Always-Self-Hosted commented 7 months ago

@mpql thanks for your feedback. Can you please help me understand why are you using VS Codium for this scenario and not VS Code? That way I will understand this use case better. Thanks

Can I also ask for you to help us understand why Microsoft is building out features for an open source core product that are not open source and are design in a way to not function with the open source core? This is a genuine question, because I 100% believe the reason is not based on monetizing features (how could it be, vscode is free after all) but I genuinely do not understand the reason?

githubuser6000 commented 6 months ago

@mpql thanks for your feedback. Can you please help me understand why are you using VS Codium for this scenario and not VS Code? That way I will understand this use case better. Thanks

The usecase here is to get away from an editor and an ecosystem, that at every step, seems to advertise to me to use one more microsoft service (github accounts, codespaces, tunnels, hosted environments, copilot being the egregious offender - why was it automatically installed?), enough to vendor-lock me into the ecosystem. I am already seeing this SO much at work.

I have grown tired of microsoft's pushy and distasteful, put mildly, practices. So much so, I've

I thought microsoft actually was turning over a new leaf and doing something useful in open source for once. But no, the corporate greed clearly shows.
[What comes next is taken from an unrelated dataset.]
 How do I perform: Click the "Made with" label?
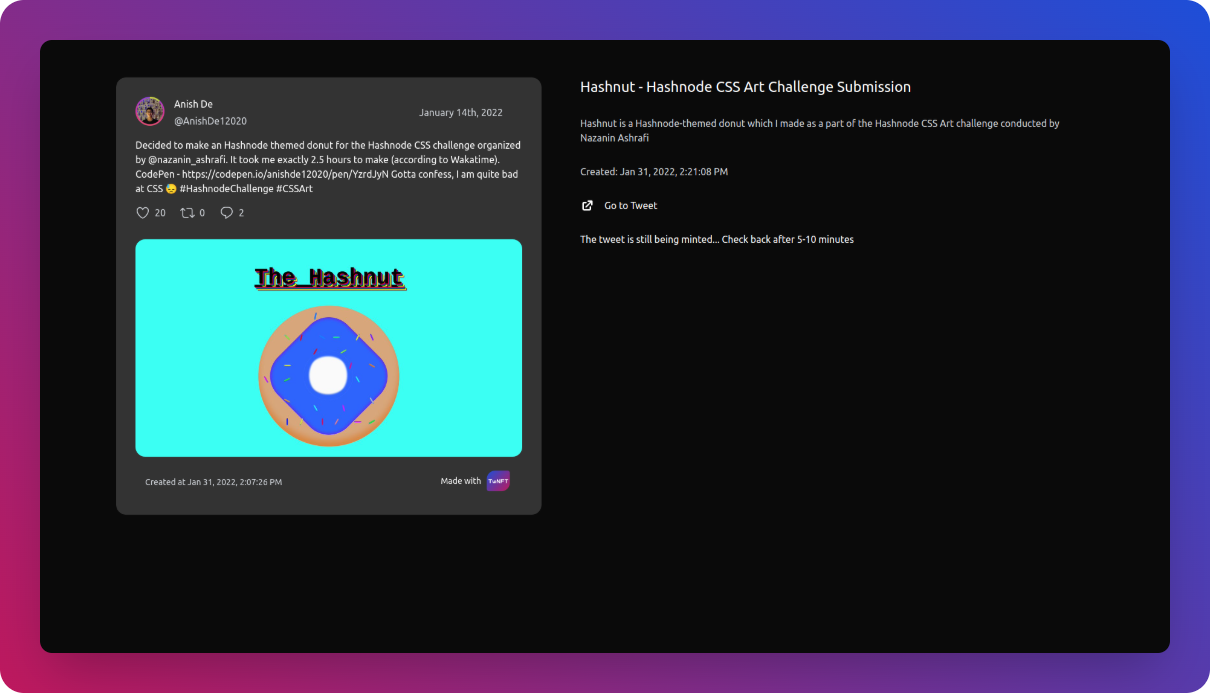(x=460, y=481)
Take all contributions of contributors for free, package it up, and sell it yourself, and prevent others (say, the devs themselves) from making any use of it. Case in point - the pythton extension too

I understand perhaps this isn't something you control, and I get that. All I ask for is that microsoft drop the facade and tell things as it really is. vscode isn't "OSS". I hope microsoft closes this issue as "not planned", because that's the fact of the matter as posted in the FAQ. Send a clear message. This thread and similar threads have been going on for years. Nip the bud of hope at the roots.